*DATASET RECORDS:*

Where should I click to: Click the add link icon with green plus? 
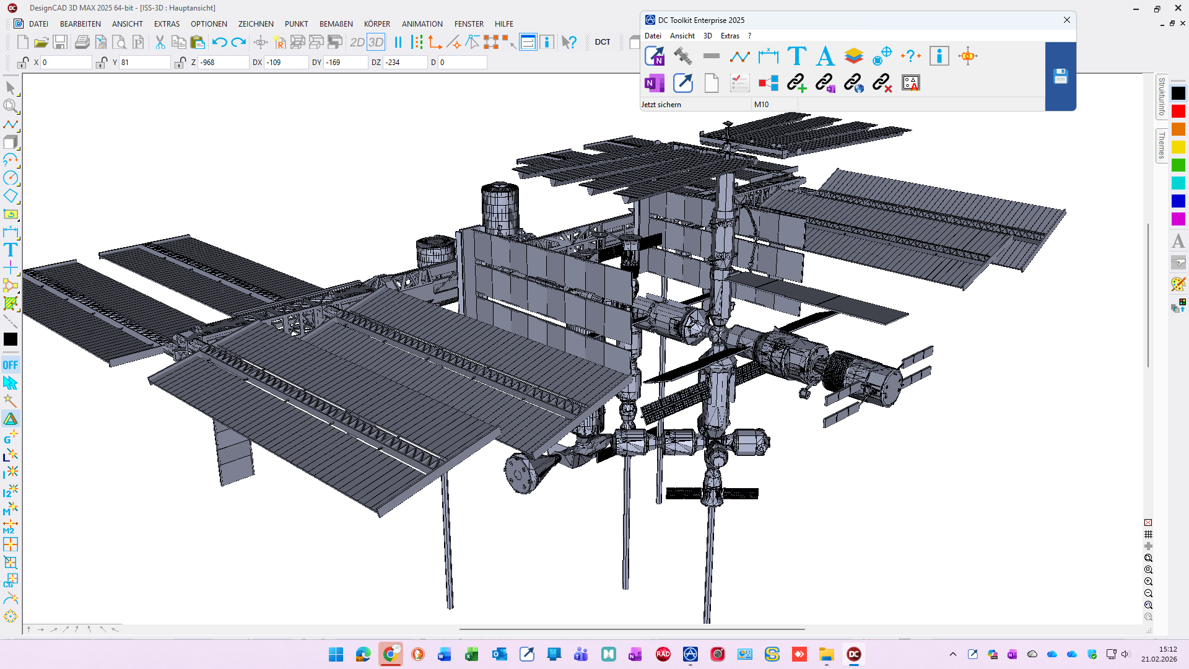pos(796,83)
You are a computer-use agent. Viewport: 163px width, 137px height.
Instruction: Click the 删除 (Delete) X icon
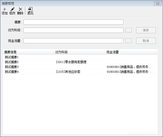click(x=20, y=9)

*PROBLEM TO SOLVE:* Reproduce the text of the records above word for word, leaving out the pictures.

*RESPONSE BELOW:*
Where should I click to: Click the add link icon with green plus? 
pos(796,83)
You are a computer-use agent. Viewport: 163px width, 137px height.
Instruction: Click the 删除 (Delete) X icon
click(x=20, y=9)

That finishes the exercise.